Chapter 48

The internment camp was hidden, miles away from Elne, in the foothills of the Pyrenees in the Ariège district close to Pamiers. It was a dark, forbidding setting, with rows of barbed wire and armed guards at the gates. Their truck was brightly labelled AYUDA SUIZA. No one could be in any doubt about their permit to visit. Documents were handed over, read and scrutinised. They were counted in and it felt like entering a prison, not a refugee centre. Flora shivered as they went into the miserable rows of shanty town barracks. They were directed to a hospital post, which was little more than a large shed, with camp beds and hardly any blankets. It was none too clean. And the medicine cabinet was empty of supplies.

The nurses immediately set to work examining the patients, filling the cupboard with bandages, antiseptics and medicines, while Flora, Anita and two others unloaded tins of dried milk, eggs, and whatever produce they had been able to acquire, into a wheelbarrow. They found what passed for a kitchen, where the women eagerly awaited them. Most were thin, with pinched cheeks. One woman was in tears, holding her hands in gratitude. ‘Thank you, thank you,’ she cried.

Today they would make a soupy broth, first for the children. Word got around that there would be a hot meal. Families began to queue, helping old parents, babies and young children to the front. Flora was glad she had delayed her departure to help out after two nurses fell sick. There was something sinister about this place, so carefully hidden from view. At least by the sea there was light, but here it was dark and must be grim in the winter snows. They set to chopping vegetables, slicing bread. Children were ushered to a large bench, where they could sup their broth. Some, without spoons, just licked the bowls like dogs. They were barefoot and covered in sores. Flora was used to the stench of unwashed bodies, but this was something else. One pregnant mother showed signs of a fever. They began to separate the sick children and babies, dishing out medicines with heavy hearts. Their supplies would not last long.

‘We can’t leave them here,’ Flora said and Anita nodded. It wasn’t the first time they had been faced with this dilemma. There was only one solution. ‘We can’t leave them here, or they’ll die while infecting the whole camp. The mothers must come with their babies.’

‘But how?’ said the lead nurse. ‘We have to abide by the rules. We are here under sufferance.’

‘I know what Elisabeth would say… “Suffer the little children…”’ Anita looked to Flora for support.

‘We back the lorry up and reload,’ Flora whispered. ‘With a few additions…’

‘We can’t smuggle them out. What if we’re caught?
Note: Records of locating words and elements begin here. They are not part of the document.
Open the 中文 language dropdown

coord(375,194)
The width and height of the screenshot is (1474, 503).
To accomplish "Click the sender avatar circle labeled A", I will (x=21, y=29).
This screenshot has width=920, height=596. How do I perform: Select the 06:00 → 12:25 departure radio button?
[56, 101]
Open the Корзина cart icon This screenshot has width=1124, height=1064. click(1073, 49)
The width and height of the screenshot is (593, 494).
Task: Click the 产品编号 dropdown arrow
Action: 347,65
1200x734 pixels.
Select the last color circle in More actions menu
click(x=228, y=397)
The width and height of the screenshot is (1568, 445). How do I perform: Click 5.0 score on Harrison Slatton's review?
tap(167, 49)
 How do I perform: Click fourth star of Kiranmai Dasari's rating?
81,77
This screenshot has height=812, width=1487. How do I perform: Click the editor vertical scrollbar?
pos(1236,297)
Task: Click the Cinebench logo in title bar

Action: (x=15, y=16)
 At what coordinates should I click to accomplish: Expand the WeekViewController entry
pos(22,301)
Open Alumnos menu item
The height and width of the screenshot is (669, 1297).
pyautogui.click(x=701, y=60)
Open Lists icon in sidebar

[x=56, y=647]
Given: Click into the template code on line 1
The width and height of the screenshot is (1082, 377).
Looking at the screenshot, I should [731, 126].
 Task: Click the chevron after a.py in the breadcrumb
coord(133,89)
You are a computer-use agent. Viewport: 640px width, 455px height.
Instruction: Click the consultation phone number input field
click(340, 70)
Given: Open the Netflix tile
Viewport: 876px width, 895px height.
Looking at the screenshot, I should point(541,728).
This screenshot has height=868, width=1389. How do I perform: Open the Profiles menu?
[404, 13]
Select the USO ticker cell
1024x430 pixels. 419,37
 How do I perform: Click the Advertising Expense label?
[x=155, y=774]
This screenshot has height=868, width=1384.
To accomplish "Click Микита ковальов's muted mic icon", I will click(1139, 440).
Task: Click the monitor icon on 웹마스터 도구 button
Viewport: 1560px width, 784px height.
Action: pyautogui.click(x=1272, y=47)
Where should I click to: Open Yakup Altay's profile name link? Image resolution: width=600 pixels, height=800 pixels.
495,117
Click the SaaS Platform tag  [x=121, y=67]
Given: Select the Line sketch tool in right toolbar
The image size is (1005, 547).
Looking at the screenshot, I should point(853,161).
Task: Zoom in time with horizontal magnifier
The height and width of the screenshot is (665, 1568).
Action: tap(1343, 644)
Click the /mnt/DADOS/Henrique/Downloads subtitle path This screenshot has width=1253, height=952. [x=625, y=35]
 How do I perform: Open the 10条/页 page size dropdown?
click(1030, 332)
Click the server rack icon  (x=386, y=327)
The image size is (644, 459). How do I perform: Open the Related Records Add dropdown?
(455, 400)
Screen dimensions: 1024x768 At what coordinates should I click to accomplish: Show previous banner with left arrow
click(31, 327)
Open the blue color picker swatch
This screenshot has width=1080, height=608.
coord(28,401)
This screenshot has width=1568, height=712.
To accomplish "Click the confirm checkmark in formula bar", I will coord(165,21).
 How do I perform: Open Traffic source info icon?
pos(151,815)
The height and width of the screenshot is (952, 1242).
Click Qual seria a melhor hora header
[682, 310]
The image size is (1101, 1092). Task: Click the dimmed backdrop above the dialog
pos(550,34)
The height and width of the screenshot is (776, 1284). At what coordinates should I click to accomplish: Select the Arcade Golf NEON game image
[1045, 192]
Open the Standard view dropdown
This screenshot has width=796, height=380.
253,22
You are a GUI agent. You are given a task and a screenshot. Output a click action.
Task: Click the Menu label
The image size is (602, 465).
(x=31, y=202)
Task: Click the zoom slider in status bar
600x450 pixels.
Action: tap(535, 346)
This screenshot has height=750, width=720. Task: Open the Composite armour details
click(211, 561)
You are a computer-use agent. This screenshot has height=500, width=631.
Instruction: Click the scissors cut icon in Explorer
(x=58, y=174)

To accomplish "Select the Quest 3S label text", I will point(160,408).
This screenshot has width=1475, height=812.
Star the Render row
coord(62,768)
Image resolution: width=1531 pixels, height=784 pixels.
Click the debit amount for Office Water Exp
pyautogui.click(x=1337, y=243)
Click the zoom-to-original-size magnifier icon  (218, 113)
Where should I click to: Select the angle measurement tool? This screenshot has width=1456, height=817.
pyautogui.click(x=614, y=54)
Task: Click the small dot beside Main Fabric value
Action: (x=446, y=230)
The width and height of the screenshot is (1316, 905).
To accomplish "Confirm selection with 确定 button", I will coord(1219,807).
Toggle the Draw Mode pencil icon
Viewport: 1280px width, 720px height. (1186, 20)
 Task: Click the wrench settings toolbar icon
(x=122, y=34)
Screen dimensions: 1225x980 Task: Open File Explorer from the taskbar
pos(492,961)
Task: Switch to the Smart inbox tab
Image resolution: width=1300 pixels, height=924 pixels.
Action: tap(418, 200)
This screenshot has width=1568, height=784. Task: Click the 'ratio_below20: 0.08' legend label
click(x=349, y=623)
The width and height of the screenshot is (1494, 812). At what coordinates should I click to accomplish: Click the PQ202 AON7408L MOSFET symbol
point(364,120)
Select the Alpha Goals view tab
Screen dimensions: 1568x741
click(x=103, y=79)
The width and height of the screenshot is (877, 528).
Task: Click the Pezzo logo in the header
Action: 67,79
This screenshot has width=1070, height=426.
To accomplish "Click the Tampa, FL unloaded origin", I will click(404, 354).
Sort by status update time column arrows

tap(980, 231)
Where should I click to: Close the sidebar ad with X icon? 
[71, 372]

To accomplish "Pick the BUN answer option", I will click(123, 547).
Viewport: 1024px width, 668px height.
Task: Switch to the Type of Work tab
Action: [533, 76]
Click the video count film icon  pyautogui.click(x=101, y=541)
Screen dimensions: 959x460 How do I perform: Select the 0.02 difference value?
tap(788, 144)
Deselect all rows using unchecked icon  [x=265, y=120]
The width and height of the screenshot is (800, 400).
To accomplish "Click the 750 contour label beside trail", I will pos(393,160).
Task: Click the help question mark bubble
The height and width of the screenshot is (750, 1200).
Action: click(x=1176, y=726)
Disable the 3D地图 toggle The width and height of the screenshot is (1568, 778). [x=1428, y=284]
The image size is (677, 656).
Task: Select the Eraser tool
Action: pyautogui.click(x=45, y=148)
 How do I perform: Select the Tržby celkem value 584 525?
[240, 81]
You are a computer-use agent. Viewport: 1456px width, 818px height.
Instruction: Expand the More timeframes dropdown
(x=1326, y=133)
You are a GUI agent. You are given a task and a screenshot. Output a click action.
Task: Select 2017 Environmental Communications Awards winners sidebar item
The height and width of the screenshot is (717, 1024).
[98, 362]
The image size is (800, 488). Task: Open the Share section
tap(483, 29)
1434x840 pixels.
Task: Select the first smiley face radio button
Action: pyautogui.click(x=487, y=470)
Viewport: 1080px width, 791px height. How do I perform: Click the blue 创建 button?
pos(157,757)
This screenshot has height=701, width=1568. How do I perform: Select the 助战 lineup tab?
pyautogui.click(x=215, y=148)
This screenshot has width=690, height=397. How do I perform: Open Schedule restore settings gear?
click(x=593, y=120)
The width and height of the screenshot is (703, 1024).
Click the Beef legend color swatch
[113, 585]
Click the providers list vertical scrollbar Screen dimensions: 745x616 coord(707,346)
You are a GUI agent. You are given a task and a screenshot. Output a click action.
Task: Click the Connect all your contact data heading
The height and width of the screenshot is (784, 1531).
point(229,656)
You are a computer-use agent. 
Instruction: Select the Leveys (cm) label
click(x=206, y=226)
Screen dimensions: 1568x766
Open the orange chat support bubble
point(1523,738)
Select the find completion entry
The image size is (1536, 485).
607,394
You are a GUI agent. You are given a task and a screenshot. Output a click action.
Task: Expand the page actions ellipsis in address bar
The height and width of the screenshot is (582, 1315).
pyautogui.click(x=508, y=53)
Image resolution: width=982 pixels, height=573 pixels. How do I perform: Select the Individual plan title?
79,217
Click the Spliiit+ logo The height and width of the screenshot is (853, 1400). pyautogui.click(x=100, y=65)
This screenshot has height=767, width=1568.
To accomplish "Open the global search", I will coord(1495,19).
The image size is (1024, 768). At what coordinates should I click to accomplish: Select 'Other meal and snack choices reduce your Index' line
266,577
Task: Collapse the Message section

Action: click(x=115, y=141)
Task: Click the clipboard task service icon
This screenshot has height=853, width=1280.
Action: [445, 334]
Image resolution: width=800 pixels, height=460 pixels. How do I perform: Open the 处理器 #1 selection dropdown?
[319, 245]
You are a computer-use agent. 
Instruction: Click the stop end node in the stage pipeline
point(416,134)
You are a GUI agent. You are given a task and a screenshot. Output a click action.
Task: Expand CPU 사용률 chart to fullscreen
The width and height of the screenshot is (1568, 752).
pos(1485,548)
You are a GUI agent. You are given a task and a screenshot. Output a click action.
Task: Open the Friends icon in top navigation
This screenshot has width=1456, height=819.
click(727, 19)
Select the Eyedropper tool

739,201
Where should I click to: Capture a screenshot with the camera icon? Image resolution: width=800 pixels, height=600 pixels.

The trucks won’t be allowed back again. We have to think of the rest of them here.’

‘It’s a risk, but it’s been done before,’ Flora said, knowing other teams were smuggling children in the boots of their cars. The nurses huddled together to discuss what to do. Rebellious feelings were running high.

‘On your own head be it, Flora, but we’ll risk it.’

‘Then here’s the plan…’

They brought two of the sick mothers and babies to the hospital post for treatment. The babies were dosed with a sleeping draught, to quieten them, and the mothers inspected, washed and given aspirin. The nurses didn’t ask for names. That would come later. They waited until dusk, then hustled them deep inside the truck, covered with empty boxes and blankets.

Then slowly, ever so slowly, they crawled towards the entrance gate, hearts in mouths. ‘Look natural,’ Flora whispered. ‘Don’t look shifty. Look ahead, look at the map, anything but anxious.’

The guard peered into the cabin, checked the back of the truck, but the nurses were sitting forward, blocking his view. He counted them out and sent them on their way. They drove for miles, with pinprick headlights, and then stopped to let the mothers out to relieve themselves. Flora was driving. It was a long journey back, with many wrong turns, and her eyes began to close with weariness. It was not until the small hours of the morning that they finally arrived. The two girls and babies were taken to an isolation room, while staff looked on without comment. They all knew that the less they were told, the better.

Flora climbed up the stairs to her bedroom, barely able to move for exhaustion. If she was sent home tomorrow, at least two mothers and their babies now had a chance of survival.